Extract provided:
Dear Chairman Hoglander:

The undersigned Senators submit the following written comments in response to the Notice of Proposed Rulemaking (NPRM) issued by the National Mediation Board (NMB) on May 15, 2012 titled, "Representation Procedures and Rulemaking Authority."[1] As members of the committees of jurisdiction, we seek to ensure that the rule carries out the intent of Congress.

On February 14, 2012 the President signed into law the Federal Aviation Administration Modernization and Reform Act, Pub.L. 112-095. Included in that major piece of legislation were two substantive provisions concerning the election process under the Railway Labor Act (RLA). Those changes were the result of careful negotiations and compromise between House and Senate members. Nonetheless, the plain language and intent of the new law have been mischaracterized in the public sphere. Our comments intend to correct the record with a focus on the proposal to amend 29 C.F.R. § 1206.2, "Percentage of valid authorizations required to determine existence of a representation dispute." It is the role of the NMB to adhere to the intent of Congress and the plain language of the law in determining that a majority showing of support from a class or craft is required for representation elections involving merger situations.

Prior to the enactment of the FAA reform act, the RLA representation election procedure required a showing of support from at least 35% of the employees in an unrepresented class or craft and more than a 50% show of support if they were already represented before the NMB could order a secret ballot election.[2] Under the FAA reform act, Congress decided that all representation elections under the RLA require no less than a 50% show of support before a secret ballot election can be held. Under the new law:

The Mediation Board, upon receipt of an application requesting that an organization or individual be certified as the representative of any craft or class of employees, shall not direct an election or use any other method to determine who shall be the representative of such craft or class unless the Mediation Board determines that the application is supported by a showing of interest from not less than 50 percent of the employees in the craft or class. [3] (Emphasis added)

Objectives:
• A. Answer these questions from the letter to Chairman Hoglander:
(i) On what date did the National Mediation Board issue its Notice of Proposed Rulemaking?
(ii) Before the FAA reform act, what minimum showing of support was required from an unrepresented class or craft?
(iii) Which regulation section do the Senators' comments focus on?
• B. Carry on writing the letter to Chairman Hoglander on Railway Labor Act representation elections, starting right after its last sentence.

Data extract:
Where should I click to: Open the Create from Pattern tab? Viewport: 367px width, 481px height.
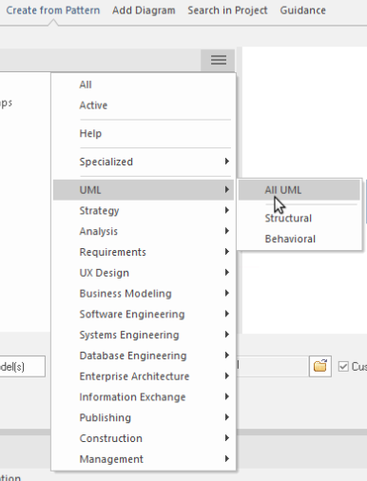coord(53,10)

Exercise results:
• A.
(i) May 15, 2012
(ii) At least 35% of the employees
(iii) 29 C.F.R. § 1206.2, "Percentage of valid authorizations required to determine existence of a representation dispute"

• B.
This section clearly describes a new standard that applies to all applications to the NMB to be represented by a union. Under existing procedures the NMB requires the filing of "an application" when requesting a representation election as part of a merger.[4] Therefore, there is no question that the new 50% standard is required to be applied where an application is filed, which includes mergers.

Despite the clear language agreed to by the bill's conferees, after the Senate approved the FAA reform bill several Senators inserted a "colloquy" into the Congressional Record claiming the 50% show of support did not apply to the "unique situations of mergers."[5] Several supporters of this view subsequently cited the "colloquy" in their statements at the NMB public hearing on the proposed rule on June 19, 2012, as proof of Congress' intent to exclude mergers from the new standard.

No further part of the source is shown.